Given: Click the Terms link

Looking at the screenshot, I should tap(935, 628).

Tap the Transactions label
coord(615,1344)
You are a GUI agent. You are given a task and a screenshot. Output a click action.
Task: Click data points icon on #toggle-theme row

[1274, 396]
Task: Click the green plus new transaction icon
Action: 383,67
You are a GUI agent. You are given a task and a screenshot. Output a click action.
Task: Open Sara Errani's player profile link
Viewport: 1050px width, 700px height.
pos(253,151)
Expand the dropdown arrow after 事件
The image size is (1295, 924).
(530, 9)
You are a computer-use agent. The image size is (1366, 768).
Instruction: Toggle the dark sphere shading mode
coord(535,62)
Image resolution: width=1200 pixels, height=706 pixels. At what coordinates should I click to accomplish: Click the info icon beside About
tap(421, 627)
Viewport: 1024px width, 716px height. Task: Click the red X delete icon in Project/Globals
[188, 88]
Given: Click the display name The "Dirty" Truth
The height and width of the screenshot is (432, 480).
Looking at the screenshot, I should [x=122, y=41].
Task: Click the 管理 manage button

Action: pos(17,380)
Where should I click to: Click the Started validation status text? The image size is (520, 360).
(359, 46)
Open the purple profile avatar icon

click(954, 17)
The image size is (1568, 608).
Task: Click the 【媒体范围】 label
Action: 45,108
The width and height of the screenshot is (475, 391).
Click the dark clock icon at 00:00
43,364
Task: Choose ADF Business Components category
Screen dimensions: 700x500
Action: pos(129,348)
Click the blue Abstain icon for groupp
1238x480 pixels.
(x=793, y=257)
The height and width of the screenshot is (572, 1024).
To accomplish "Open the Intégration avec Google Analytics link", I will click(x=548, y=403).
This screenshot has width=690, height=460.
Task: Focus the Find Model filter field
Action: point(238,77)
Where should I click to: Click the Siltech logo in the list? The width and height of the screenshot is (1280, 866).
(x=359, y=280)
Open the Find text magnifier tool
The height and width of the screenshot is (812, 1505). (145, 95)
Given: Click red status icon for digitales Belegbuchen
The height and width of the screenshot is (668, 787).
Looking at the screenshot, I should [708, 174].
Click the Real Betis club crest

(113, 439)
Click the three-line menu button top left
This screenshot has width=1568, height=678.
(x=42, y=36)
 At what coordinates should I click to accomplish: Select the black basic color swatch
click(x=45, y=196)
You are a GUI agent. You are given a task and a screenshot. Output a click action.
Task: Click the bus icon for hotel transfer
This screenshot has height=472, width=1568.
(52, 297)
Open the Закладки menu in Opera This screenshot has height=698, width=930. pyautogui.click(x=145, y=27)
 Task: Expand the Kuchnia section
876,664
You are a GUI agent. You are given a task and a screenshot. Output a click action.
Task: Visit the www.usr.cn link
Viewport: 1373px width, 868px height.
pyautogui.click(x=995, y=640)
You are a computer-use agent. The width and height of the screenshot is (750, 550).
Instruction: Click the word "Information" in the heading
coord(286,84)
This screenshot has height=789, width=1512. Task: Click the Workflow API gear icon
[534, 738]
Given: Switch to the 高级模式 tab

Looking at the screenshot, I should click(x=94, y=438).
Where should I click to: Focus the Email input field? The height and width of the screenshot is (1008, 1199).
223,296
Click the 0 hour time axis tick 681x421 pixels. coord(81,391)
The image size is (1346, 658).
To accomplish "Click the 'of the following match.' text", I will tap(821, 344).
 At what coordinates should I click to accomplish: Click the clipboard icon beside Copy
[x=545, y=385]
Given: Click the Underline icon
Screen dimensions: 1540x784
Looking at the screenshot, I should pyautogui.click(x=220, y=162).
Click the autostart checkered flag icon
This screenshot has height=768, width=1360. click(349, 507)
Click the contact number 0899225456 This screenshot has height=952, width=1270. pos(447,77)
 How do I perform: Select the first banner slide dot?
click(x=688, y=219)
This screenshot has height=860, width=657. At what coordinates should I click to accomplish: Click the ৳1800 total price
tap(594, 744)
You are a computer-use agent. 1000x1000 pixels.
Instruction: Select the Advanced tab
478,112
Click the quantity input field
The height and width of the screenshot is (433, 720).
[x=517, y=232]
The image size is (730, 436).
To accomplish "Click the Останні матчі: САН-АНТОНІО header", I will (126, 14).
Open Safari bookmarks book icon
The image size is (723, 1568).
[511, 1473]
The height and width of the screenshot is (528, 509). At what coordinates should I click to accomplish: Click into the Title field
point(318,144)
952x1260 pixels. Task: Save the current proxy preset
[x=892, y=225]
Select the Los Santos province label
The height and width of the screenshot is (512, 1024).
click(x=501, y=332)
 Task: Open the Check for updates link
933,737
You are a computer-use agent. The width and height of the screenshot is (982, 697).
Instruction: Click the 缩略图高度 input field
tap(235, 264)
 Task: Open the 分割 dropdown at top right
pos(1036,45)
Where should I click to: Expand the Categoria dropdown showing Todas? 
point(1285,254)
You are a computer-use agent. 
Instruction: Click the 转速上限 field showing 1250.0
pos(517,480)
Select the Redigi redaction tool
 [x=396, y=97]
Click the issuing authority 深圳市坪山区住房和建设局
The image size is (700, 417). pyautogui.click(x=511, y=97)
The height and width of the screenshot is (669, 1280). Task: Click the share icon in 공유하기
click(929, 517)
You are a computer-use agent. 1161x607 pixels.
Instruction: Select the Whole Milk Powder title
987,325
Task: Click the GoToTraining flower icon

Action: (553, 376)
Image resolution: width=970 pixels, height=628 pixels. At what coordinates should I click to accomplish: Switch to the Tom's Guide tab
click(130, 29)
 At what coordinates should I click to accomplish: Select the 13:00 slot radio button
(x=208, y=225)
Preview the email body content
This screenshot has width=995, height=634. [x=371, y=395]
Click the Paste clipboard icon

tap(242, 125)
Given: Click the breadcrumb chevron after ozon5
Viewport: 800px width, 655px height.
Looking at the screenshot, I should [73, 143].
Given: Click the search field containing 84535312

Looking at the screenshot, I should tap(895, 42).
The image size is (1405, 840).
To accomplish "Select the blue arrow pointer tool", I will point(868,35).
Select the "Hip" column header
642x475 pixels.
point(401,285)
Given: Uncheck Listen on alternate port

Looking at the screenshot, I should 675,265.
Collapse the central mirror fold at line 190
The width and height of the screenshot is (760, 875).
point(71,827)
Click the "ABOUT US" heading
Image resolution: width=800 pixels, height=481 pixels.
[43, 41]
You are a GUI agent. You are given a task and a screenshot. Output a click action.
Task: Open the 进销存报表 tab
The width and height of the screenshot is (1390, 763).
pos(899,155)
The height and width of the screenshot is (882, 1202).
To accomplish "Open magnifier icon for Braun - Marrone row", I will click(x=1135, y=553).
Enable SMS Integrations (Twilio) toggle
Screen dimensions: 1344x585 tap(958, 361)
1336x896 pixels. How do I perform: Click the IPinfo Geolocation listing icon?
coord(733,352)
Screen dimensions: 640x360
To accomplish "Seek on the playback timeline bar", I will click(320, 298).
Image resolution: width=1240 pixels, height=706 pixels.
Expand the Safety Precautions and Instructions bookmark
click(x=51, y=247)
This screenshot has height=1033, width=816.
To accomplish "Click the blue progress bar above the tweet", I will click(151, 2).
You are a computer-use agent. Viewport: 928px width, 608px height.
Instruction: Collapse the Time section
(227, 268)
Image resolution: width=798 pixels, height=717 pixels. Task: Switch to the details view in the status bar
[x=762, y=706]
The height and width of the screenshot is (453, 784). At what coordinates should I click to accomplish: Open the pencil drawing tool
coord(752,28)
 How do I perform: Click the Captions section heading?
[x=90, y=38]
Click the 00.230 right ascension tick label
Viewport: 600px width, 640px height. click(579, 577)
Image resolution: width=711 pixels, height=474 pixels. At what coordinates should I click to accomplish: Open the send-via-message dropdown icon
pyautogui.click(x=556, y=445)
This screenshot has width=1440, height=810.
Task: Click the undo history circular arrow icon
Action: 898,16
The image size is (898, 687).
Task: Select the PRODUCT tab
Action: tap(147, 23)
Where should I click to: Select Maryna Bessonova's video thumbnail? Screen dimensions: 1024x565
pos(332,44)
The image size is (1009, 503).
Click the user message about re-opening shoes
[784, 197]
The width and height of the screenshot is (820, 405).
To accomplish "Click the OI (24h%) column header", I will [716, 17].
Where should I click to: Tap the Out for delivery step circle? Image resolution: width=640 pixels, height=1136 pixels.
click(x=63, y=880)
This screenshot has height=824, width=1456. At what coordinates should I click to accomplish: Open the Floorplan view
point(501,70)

____________

Scan the records above for the string "computer", then report every line that contains it.

(Answer section):
You are a computer-use agent. The image size is (1366, 768).
You are a computer-use agent. The width and height of the screenshot is (750, 550).
You are a computer-use agent. 1000x1000 pixels.
You are a computer-use agent. The width and height of the screenshot is (982, 697).
You are a computer-use agent. 
You are a computer-use agent. 1161x607 pixels.
You are a computer-use agent. Viewport: 928px width, 608px height.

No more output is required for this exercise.